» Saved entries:
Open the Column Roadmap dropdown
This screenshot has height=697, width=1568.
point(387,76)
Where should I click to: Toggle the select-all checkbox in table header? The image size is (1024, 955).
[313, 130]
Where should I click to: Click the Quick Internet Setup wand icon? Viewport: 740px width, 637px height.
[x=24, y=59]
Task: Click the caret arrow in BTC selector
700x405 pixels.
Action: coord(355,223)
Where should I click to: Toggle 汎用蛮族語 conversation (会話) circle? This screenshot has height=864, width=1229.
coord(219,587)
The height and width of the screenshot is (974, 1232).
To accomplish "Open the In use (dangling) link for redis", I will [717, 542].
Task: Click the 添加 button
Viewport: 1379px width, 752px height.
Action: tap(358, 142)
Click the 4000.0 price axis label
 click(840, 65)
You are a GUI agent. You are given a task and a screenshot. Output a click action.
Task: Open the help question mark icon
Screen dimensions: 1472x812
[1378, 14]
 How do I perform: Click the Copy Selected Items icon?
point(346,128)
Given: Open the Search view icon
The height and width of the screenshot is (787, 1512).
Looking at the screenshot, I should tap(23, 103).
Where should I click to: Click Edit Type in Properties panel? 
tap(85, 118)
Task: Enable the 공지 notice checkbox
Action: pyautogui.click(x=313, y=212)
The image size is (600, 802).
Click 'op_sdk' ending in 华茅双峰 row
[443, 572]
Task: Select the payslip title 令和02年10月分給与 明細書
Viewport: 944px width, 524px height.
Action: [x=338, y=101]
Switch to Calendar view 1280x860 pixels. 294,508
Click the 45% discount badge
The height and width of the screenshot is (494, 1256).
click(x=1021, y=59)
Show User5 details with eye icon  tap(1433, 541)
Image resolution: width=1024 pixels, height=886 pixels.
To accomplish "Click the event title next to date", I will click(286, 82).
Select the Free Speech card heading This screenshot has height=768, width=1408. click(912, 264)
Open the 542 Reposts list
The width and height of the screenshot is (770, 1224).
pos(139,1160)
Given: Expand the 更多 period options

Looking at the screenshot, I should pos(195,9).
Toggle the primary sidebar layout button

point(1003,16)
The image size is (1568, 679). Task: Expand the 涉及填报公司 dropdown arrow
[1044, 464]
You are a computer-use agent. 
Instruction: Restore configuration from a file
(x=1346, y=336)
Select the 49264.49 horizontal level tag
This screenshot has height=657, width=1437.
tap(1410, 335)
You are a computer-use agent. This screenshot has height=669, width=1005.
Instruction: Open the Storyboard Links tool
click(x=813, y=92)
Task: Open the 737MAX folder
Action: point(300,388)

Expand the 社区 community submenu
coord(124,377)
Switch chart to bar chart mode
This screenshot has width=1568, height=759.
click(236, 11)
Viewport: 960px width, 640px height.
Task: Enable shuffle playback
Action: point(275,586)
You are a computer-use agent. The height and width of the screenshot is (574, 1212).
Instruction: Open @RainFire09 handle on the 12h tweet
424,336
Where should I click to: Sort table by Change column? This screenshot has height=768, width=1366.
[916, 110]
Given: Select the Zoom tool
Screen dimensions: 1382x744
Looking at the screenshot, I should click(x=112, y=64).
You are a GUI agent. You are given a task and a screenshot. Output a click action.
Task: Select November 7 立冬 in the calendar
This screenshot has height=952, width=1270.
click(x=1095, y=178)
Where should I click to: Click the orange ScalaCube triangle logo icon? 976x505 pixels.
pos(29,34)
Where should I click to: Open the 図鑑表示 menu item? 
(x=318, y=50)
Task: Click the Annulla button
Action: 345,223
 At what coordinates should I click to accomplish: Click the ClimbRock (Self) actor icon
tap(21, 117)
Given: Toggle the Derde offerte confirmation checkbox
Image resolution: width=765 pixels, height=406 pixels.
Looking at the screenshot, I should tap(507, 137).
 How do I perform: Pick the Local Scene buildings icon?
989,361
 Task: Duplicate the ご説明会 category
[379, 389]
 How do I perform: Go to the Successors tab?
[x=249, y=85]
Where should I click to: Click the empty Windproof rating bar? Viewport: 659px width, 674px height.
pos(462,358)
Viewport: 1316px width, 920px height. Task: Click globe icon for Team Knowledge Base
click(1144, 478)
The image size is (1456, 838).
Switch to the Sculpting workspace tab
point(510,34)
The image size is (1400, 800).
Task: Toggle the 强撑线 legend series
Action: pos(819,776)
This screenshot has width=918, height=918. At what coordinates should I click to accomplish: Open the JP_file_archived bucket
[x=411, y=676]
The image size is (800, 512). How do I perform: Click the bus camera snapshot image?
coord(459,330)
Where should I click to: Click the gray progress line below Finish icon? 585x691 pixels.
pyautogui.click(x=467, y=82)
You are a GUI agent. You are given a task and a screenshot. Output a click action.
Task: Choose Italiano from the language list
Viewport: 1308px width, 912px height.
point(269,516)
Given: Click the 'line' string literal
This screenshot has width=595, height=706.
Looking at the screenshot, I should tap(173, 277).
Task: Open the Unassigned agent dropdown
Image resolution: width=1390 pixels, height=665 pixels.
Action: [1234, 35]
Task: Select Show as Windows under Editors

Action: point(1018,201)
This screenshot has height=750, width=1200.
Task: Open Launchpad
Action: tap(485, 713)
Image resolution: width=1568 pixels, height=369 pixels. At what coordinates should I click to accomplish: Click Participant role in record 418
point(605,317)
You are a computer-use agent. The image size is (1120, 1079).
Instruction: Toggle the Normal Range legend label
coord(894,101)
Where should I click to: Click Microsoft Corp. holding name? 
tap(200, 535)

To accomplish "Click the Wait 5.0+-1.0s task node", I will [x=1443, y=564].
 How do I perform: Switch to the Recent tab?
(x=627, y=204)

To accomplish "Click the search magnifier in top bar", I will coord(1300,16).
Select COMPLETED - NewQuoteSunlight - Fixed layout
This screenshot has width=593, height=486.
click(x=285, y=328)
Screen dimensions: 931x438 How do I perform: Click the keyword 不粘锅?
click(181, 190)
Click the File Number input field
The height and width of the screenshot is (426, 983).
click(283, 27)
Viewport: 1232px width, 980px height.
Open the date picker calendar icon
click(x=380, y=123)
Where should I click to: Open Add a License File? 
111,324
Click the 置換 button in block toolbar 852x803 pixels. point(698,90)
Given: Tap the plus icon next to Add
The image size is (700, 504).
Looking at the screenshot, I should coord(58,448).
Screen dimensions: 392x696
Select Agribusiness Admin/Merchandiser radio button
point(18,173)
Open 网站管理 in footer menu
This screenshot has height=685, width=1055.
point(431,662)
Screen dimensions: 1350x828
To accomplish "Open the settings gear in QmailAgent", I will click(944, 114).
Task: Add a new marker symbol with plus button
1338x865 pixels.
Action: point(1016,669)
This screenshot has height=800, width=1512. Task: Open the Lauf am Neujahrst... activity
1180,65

» EXERCISE GOAL:
All of the records above must be reproduced exactly.

» EXPECTED ANSWER:
Open the Column Roadmap dropdown
This screenshot has height=697, width=1568.
point(387,76)
Where should I click to: Toggle the select-all checkbox in table header? The image size is (1024, 955).
[313, 130]
Where should I click to: Click the Quick Internet Setup wand icon? Viewport: 740px width, 637px height.
[x=24, y=59]
Task: Click the caret arrow in BTC selector
700x405 pixels.
Action: coord(355,223)
Where should I click to: Toggle 汎用蛮族語 conversation (会話) circle? This screenshot has height=864, width=1229.
coord(219,587)
The height and width of the screenshot is (974, 1232).
To accomplish "Open the In use (dangling) link for redis", I will [717, 542].
Task: Click the 添加 button
Viewport: 1379px width, 752px height.
Action: tap(358, 142)
Click the 4000.0 price axis label
 click(840, 65)
You are a GUI agent. You are given a task and a screenshot. Output a click action.
Task: Open the help question mark icon
Screen dimensions: 1472x812
[1378, 14]
 How do I perform: Click the Copy Selected Items icon?
point(346,128)
Given: Open the Search view icon
The height and width of the screenshot is (787, 1512).
Looking at the screenshot, I should tap(23, 103).
Where should I click to: Click Edit Type in Properties panel? 
tap(85, 118)
Task: Enable the 공지 notice checkbox
Action: pyautogui.click(x=313, y=212)
The image size is (600, 802).
Click 'op_sdk' ending in 华茅双峰 row
[443, 572]
Task: Select the payslip title 令和02年10月分給与 明細書
Viewport: 944px width, 524px height.
Action: [x=338, y=101]
Switch to Calendar view 1280x860 pixels. 294,508
Click the 45% discount badge
The height and width of the screenshot is (494, 1256).
click(x=1021, y=59)
Show User5 details with eye icon  tap(1433, 541)
Image resolution: width=1024 pixels, height=886 pixels.
To accomplish "Click the event title next to date", I will click(286, 82).
Select the Free Speech card heading This screenshot has height=768, width=1408. click(912, 264)
Open the 542 Reposts list
The width and height of the screenshot is (770, 1224).
pos(139,1160)
Given: Expand the 更多 period options

Looking at the screenshot, I should pos(195,9).
Toggle the primary sidebar layout button

point(1003,16)
The image size is (1568, 679). Task: Expand the 涉及填报公司 dropdown arrow
[1044, 464]
You are a computer-use agent. 
Instruction: Restore configuration from a file
(x=1346, y=336)
Select the 49264.49 horizontal level tag
This screenshot has height=657, width=1437.
tap(1410, 335)
You are a computer-use agent. This screenshot has height=669, width=1005.
Instruction: Open the Storyboard Links tool
click(x=813, y=92)
Task: Open the 737MAX folder
Action: point(300,388)

Expand the 社区 community submenu
coord(124,377)
Switch chart to bar chart mode
This screenshot has width=1568, height=759.
click(236, 11)
Viewport: 960px width, 640px height.
Task: Enable shuffle playback
Action: point(275,586)
You are a computer-use agent. The height and width of the screenshot is (574, 1212).
Instruction: Open @RainFire09 handle on the 12h tweet
424,336
Where should I click to: Sort table by Change column? This screenshot has height=768, width=1366.
[916, 110]
Given: Select the Zoom tool
Screen dimensions: 1382x744
Looking at the screenshot, I should click(x=112, y=64).
You are a GUI agent. You are given a task and a screenshot. Output a click action.
Task: Select November 7 立冬 in the calendar
This screenshot has height=952, width=1270.
click(x=1095, y=178)
Where should I click to: Click the orange ScalaCube triangle logo icon? 976x505 pixels.
pos(29,34)
Where should I click to: Open the 図鑑表示 menu item? 
(x=318, y=50)
Task: Click the Annulla button
Action: 345,223
 At what coordinates should I click to accomplish: Click the ClimbRock (Self) actor icon
tap(21, 117)
Given: Toggle the Derde offerte confirmation checkbox
Image resolution: width=765 pixels, height=406 pixels.
Looking at the screenshot, I should tap(507, 137).
 How do I perform: Pick the Local Scene buildings icon?
989,361
 Task: Duplicate the ご説明会 category
[379, 389]
 How do I perform: Go to the Successors tab?
[x=249, y=85]
Where should I click to: Click the empty Windproof rating bar? Viewport: 659px width, 674px height.
pos(462,358)
Viewport: 1316px width, 920px height. Task: Click globe icon for Team Knowledge Base
click(1144, 478)
The image size is (1456, 838).
Switch to the Sculpting workspace tab
point(510,34)
The image size is (1400, 800).
Task: Toggle the 强撑线 legend series
Action: pos(819,776)
This screenshot has width=918, height=918. At what coordinates should I click to accomplish: Open the JP_file_archived bucket
[x=411, y=676]
The image size is (800, 512). How do I perform: Click the bus camera snapshot image?
coord(459,330)
Where should I click to: Click the gray progress line below Finish icon? 585x691 pixels.
pyautogui.click(x=467, y=82)
You are a GUI agent. You are given a task and a screenshot. Output a click action.
Task: Choose Italiano from the language list
Viewport: 1308px width, 912px height.
point(269,516)
Given: Click the 'line' string literal
This screenshot has width=595, height=706.
Looking at the screenshot, I should tap(173, 277).
Task: Open the Unassigned agent dropdown
Image resolution: width=1390 pixels, height=665 pixels.
Action: [1234, 35]
Task: Select Show as Windows under Editors

Action: point(1018,201)
This screenshot has height=750, width=1200.
Task: Open Launchpad
Action: tap(485, 713)
Image resolution: width=1568 pixels, height=369 pixels. At what coordinates should I click to accomplish: Click Participant role in record 418
point(605,317)
You are a computer-use agent. The image size is (1120, 1079).
Instruction: Toggle the Normal Range legend label
coord(894,101)
Where should I click to: Click Microsoft Corp. holding name? 
tap(200, 535)

To accomplish "Click the Wait 5.0+-1.0s task node", I will [x=1443, y=564].
 How do I perform: Switch to the Recent tab?
(x=627, y=204)

To accomplish "Click the search magnifier in top bar", I will coord(1300,16).
Select COMPLETED - NewQuoteSunlight - Fixed layout
This screenshot has width=593, height=486.
click(x=285, y=328)
Screen dimensions: 931x438 How do I perform: Click the keyword 不粘锅?
click(181, 190)
Click the File Number input field
The height and width of the screenshot is (426, 983).
click(283, 27)
Viewport: 1232px width, 980px height.
Open the date picker calendar icon
click(x=380, y=123)
Where should I click to: Open Add a License File? 
111,324
Click the 置換 button in block toolbar 852x803 pixels. point(698,90)
Given: Tap the plus icon next to Add
The image size is (700, 504).
Looking at the screenshot, I should coord(58,448).
Screen dimensions: 392x696
Select Agribusiness Admin/Merchandiser radio button
point(18,173)
Open 网站管理 in footer menu
This screenshot has height=685, width=1055.
point(431,662)
Screen dimensions: 1350x828
To accomplish "Open the settings gear in QmailAgent", I will click(944, 114).
Task: Add a new marker symbol with plus button
1338x865 pixels.
Action: point(1016,669)
This screenshot has height=800, width=1512. Task: Open the Lauf am Neujahrst... activity
1180,65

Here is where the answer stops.